Information Notice No. 92-06, Supplement 1: Reliability of ATWS Mitigation Systems and Other NRC-Required Equipment not Controlled by Plant Technical Specifications

                                 UNITED STATES
                         NUCLEAR REGULATORY COMMISSION
                     OFFICE OF NUCLEAR REACTOR REGULATION
                            WASHINGTON, D.C.  20555

                                 July 1, 1993


NRC INFORMATION NOTICE 92-06, SUPPLEMENT 1:  RELIABILITY OF ATWS MITIGATION
                                             SYSTEMS AND OTHER NRC-REQUIRED
                                             EQUIPMENT NOT CONTROLLED BY PLANT
                                             TECHNICAL SPECIFICATIONS


Addressees

All holders of operating licenses or construction permits for nuclear power
reactors.

Purpose

The U.S. Nuclear Regulatory Commission (NRC) is issuing this supplement to 
IN 92-06 to alert addressees to a situation at Indian Point 3 in which a lack
of quality assurance oversight led to the anticipated transient without scram
(ATWS) mitigation system being inoperable for a prolonged period of time.  It
is expected that recipients will review the information for applicability to
their facilities and consider actions, as appropriate, to avoid similar
problems.  However, suggestions contained in this information notice are not
NRC requirements; therefore, no specific action or written response is
required.

Background

In 1983, the Salem Nuclear Generating Station experienced an ATWS event. 
Following this event, efforts then in progress to establish requirements to
address ATWS events were completed, and the NRC issued, on June 1, 1984,
Section 50.62 of Title 10 of the Code of Federal Regulations (10 CFR 50.62),
"Requirements for reduction of risk from anticipated transients without scram
(ATWS) events for light-water-cooled nuclear power plants."  This regulation
required that each reactor have equipment, diverse from the reactor trip
system, that would automatically initiate actions to mitigate the consequences
of an ATWS.  The regulation also required that the equipment for this system
be independent from the existing reactor trip system and be designed to
perform its function in a reliable manner.  The NRC did not require licensees
to address the operability of this equipment in plant technical
specifications, nor did the NRC require that this equipment be designated as
safety-related.  However, Generic Letter (GL) 85-06, "Quality Assurance
Guidance for ATWS Equipment that is not Safety-Related," provided quality
assurance guidance for the nonsafety-related equipment encompassed by the ATWS
rule.  This guidance is similar to the requirements of 10 CFR Part 50,  





9306250303.

                                                      IN 92-06, Supplement 1
                                                      July 1, 1993
                                                      Page 2 of 4


Appendix B except for less stringent requirements for involvement of parties
outside the normal line organization and less stringent requirements for a
formalized program and detailed recordkeeping for all quality practices.
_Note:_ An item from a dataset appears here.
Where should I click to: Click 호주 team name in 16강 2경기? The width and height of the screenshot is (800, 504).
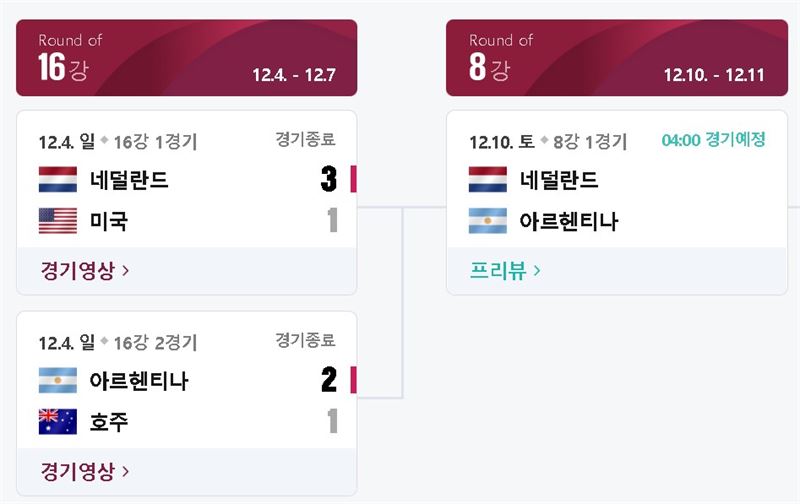(109, 422)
On January 15, 1992, the NRC issued Information Notice (IN) 92-06 in response
to findings at the South Texas Project in which the NRC found that the
licensee had failed to maintain the ATWS mitigation system in a reliable
manner.  Because the licensee had assigned a low priority to resolving
problems with the ATWS mitigation system, the system was inoperable or in a
bypassed condition for a large percentage of the time it was required to be
functional.

Description of Circumstances

On December 31, 1992, the New York Power Authority (the licensee for Indian
Point Unit 3) performed a routine semi-annual ATWS mitigation system actuation
circuitry (AMSAC) logic test.  The AMSAC system failed the test because a
required 40-second time delay in the logic was missing.  The missing time
delay would have prevented the automatic initiation of the motor-driven
auxiliary feedwater pumps in response to an AMSAC initiation signal.

After initial review, the licensee concluded that the deficiency had existed
since July 8, 1992, when the AMSAC computer hard drive had been reinstalled
and the associated software was manipulated by a Foxboro (vendor) field
technician.  When the hard drive was reinstalled, the vendor technician loaded
AMSAC software from an uncontrolled version in his possession.  The
controlled, plant specific version of the software had not been retained by
the licensee and, therefore, the licensee relied upon the vendor to maintain
configuration management.  The vendor technician attempted to modify the
uncontrolled version of the software to customize it for plant specific usage. 
Use of the improper version of the software caused the system to reboot
incorrectly.  The system failed the surveillance test, and the vendor
technician modified the software to allow the system to reboot.  During this
software manipulation, the 40-second time delay was incorrectly entered in the
software logic.  There was no documentation of this activity and, after the
changes were made, the AMSAC system was not adequately retested.  Since the
actual system logic was not retested, the vendor technician and the licensee
were unaware of the fact that the 40-second time delay of the AMSAC signal had
been mistakenly altered during the software manipulations, rendering the AMSAC
inoperable under certain conditions.

On January 13, 1993, the software problem was corrected and the 40-second time
delay feature was successfully retested.  However, after discussions with the
NRC staff, the licensee reported that certain AMSAC system periodic tests had
not been performed in accordance with the required frequency.  Based on these
findings, the licensee commenced a reactor shutdown on February 26, 1993, to
perform end-to-end testing (inputs through final actuation devices) of the
AMSAC system.  The system passed this end-to-end test.  However, during
dynamic testing (varying input power level) of the AMSAC software, the
licensee discovered that the AMSAC actuation timer did not lock in the power.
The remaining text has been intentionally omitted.